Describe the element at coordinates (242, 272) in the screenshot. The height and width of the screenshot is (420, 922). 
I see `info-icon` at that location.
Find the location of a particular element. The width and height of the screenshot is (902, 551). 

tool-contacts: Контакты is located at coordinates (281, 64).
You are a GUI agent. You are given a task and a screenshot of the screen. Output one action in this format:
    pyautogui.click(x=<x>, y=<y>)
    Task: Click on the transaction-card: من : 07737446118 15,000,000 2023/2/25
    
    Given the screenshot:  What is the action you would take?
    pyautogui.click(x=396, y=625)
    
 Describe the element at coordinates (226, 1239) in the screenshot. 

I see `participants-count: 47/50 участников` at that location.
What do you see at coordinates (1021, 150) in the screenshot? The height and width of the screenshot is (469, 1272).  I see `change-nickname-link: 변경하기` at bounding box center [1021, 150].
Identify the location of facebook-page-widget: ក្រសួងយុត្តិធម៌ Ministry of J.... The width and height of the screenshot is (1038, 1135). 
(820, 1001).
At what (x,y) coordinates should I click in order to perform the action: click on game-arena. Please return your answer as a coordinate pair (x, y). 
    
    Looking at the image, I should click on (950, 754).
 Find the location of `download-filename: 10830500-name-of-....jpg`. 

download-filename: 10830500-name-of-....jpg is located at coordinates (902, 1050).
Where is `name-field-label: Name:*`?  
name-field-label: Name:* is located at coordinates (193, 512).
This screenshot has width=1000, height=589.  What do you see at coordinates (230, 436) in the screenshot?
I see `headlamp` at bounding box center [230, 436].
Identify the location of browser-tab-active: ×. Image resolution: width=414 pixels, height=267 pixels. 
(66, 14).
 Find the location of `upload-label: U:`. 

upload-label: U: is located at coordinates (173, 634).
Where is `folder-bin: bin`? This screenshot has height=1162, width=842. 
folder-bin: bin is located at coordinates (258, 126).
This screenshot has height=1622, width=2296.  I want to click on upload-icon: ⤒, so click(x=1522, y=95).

━━━━━━━━━━━━━━━━

== Problem to work on ==
Copy out the stretch of records above from the line containing "You are a GUI" through the line containing "Looking at the", with no changes.

== Solution to the problem ==
You are a GUI agent. You are given a task and a screenshot of the screen. Output one action in this format:
    pyautogui.click(x=<x>, y=<y>)
    Task: Click on the transaction-card: من : 07737446118 15,000,000 2023/2/25
    
    Given the screenshot:  What is the action you would take?
    pyautogui.click(x=396, y=625)
    
 Describe the element at coordinates (226, 1239) in the screenshot. 

I see `participants-count: 47/50 участников` at that location.
What do you see at coordinates (1021, 150) in the screenshot? The height and width of the screenshot is (469, 1272).  I see `change-nickname-link: 변경하기` at bounding box center [1021, 150].
Identify the location of facebook-page-widget: ក្រសួងយុត្តិធម៌ Ministry of J.... The width and height of the screenshot is (1038, 1135). 
(820, 1001).
At what (x,y) coordinates should I click in order to perform the action: click on game-arena. Please return your answer as a coordinate pair (x, y). 
    
    Looking at the image, I should click on (950, 754).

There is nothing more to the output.